Substance Use Disorder Facilities See Low EHR Adoption Rates

EHR adoption rates at substance use disorder facilities have fallen behind mental health facilities across the country.

Substance use disorder facilities are behind mental health facilities in EHR adoption rates, according to a study published in ScienceDirect’s Drug and Alcohol Dependence.

However, neither type of facility uses the EHR only. In other words, both substance use disorder and mental health facilities use a mix of EHR and paper note documentation. No more than 25 percent of either facility type in any state across the country reported exclusive EHR use.

Following the HITECH Act’s meaningful use program, EHR adoption increased in both outpatient (85.9 percent in 2017) and inpatient (96 percent in 2017) settings across the country, according to the National Coordinator for Health Information Technology (ONC).

However, according to the study authors, EHR adoption has been slower among mental health facilities, with less than half of psychiatric hospitals reporting certified EHR use in 2016.

While substance use disorder (SUD) treatment can transpire at both SUD and mental health facilities, these two treatment systems are consistently separate when it comes to EHR adoption and barriers. For example, SUD facilities historically face funding and regulatory challenges that differ from MH facilities.

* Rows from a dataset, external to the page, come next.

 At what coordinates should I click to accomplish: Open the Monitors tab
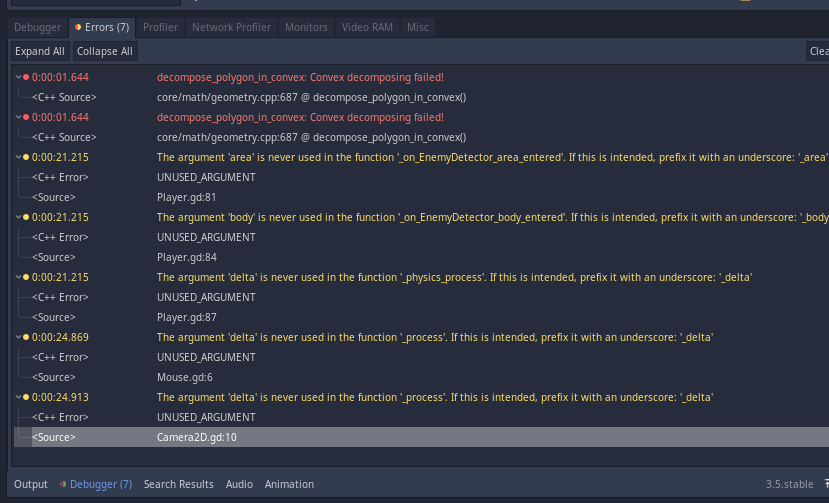click(306, 27)
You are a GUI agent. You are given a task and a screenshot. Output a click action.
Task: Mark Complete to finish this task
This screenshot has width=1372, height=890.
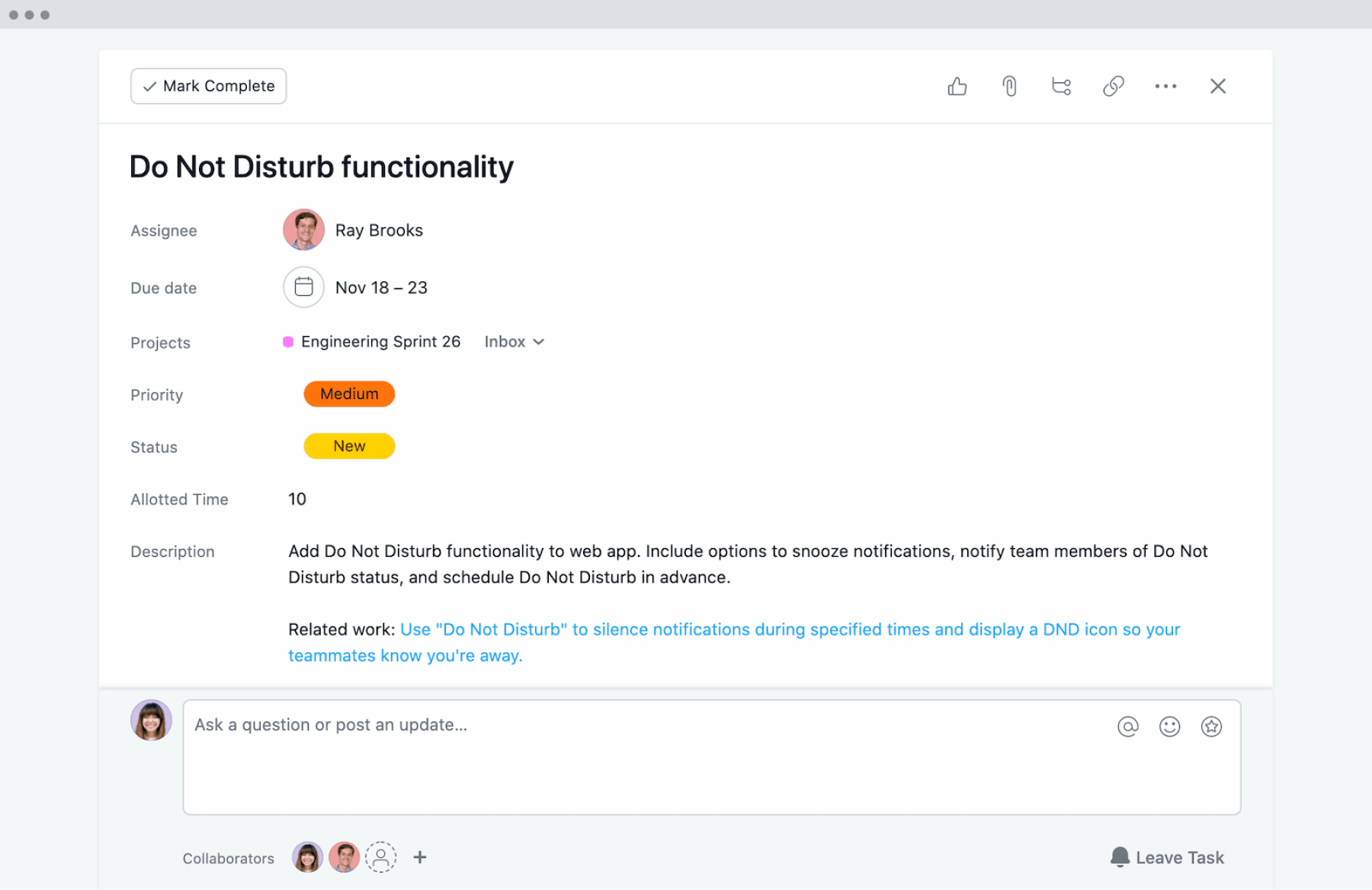tap(208, 86)
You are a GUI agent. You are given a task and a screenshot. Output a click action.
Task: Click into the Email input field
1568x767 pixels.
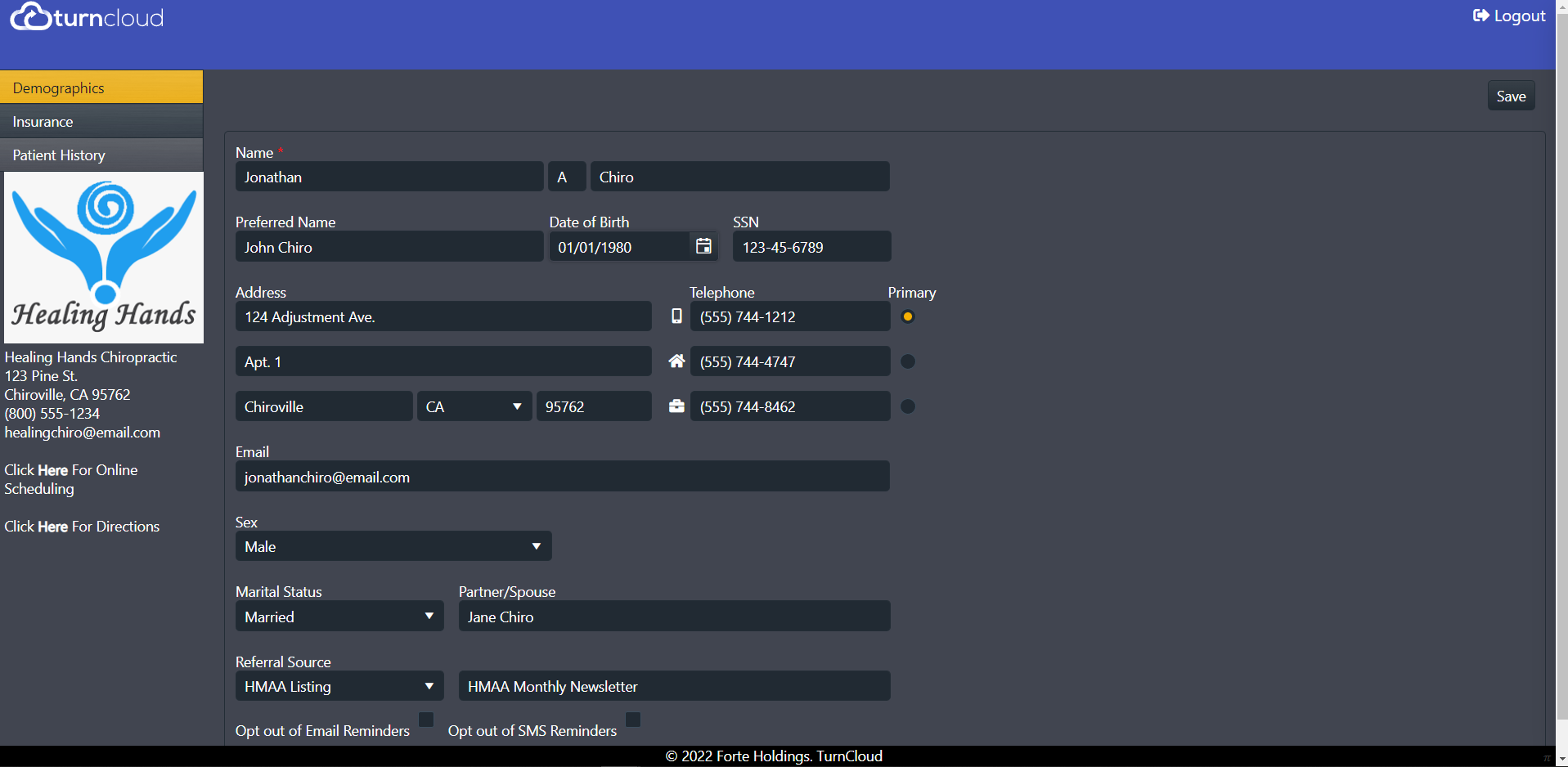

“One factor for this may be cost which is relatively higher in SUD services due to relatively smaller size of these facilities,” explained the study authors. “There are also technical reasons, including lack of SUD-specific common data elements (such as integration of screener and assessment tools), lack of standardized vocabulary, and limited data segmentation (i.e., walling off certain portions of the records) into some EHR systems.”

The research team utilized data from the National Survey of Substance Abuse Treatment Services Survey (NSSATS) and the National Mental Health Services Survey (NMHSS) to evaluate EHR use prevalence at SUD and mental health treatment facilities.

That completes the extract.